Subclasses should implement get_sagemaker_response() and state_from_response() methods. Subclasses should also implement NON_TERMINAL_STATES and FAILED_STATE methods.
- get_hook(self) airflow.providers.amazon.aws.hooks.sagemaker.SageMakerHook [source]¶
Get SageMakerHook.
- poke(self, context: airflow.utils.context.Context)[source]¶
Function that the sensors defined while deriving this class should override.
- abstract non_terminal_states(self) Set[str] [source]¶
Placeholder for returning states with should not terminate.
- abstract failed_states(self) Set[str] [source]¶
Placeholder for returning states with are considered failed.
- abstract get_sagemaker_response(self) Optional[dict] [source]¶
Placeholder for checking status of a SageMaker task.
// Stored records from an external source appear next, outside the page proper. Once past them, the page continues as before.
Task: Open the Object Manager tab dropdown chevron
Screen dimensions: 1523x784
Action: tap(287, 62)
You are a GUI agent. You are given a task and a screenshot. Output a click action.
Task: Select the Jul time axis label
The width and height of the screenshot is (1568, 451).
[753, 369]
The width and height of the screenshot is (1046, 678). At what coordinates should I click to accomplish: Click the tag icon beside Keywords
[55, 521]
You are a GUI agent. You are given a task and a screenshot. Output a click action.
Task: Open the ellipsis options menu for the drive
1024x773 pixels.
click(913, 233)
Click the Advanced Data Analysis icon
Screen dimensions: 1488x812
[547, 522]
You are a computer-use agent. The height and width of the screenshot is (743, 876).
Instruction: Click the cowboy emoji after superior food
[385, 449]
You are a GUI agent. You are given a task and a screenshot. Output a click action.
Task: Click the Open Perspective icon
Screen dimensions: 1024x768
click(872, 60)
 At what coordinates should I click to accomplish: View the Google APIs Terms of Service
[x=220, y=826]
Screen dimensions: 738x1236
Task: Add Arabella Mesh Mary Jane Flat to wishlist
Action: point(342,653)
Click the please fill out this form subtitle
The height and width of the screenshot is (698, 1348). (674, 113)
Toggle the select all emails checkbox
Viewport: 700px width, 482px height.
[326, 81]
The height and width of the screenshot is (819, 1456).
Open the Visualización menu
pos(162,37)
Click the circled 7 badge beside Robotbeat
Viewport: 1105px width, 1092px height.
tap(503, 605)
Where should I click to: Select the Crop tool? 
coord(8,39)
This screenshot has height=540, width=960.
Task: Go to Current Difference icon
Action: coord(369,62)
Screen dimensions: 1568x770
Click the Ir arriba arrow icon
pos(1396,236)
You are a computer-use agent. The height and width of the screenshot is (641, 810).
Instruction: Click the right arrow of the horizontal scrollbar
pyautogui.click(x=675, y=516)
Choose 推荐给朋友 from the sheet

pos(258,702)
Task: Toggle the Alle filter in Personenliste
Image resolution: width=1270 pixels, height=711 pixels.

- class airflow.providers.amazon.aws.sensors.sagemaker.SageMakerEndpointSensor(*, endpoint_name, **kwargs)[source]¶
Bases:
SageMakerBaseSensor
Asks for the state of the endpoint state until it reaches a terminal state. If it fails the sensor errors, the task fails.
- Parameters
job_name (str) -- job_name of the endpoint instance to check the state of
- class airflow.providers.amazon.aws.sensors.sagemaker.SageMakerTransformSensor(*, job_name: str, **kwargs)[source]¶
Bases:
SageMakerBaseSensor
Asks for the state of the transform state until it reaches a terminal state. The sensor will error if the job errors, throwing a AirflowException containing the failure reason.
:param job_name: job_name of the transform job instance to check the state of
- class airflow.providers.amazon.aws.sensors.sagemaker.SageMakerTuningSensor(*, job_name: str, **kwargs)[source]¶
Bases:
SageMakerBaseSensor
Asks for the state of the tuning state until it reaches a terminal state. The sensor will error if the job errors, throwing a AirflowException containing the failure reason.
:param job_name: job_name of the tuning instance to check the state of :type job_name: str
- class airflow.providers.amazon.aws.sensors.sagemaker.SageMakerTrainingSensor(*, job_name, print_log=True, **kwargs)[source]¶
Bases:
SageMakerBaseSensor
Asks for the state of the training state until it reaches a terminal state. If it fails the sensor errors, failing the task.
- Parameters
- init_log_resource(self, hook: airflow.providers.amazon.aws.hooks.sagemaker.SageMakerHook) None [source]¶
Set tailing LogState for associated training job.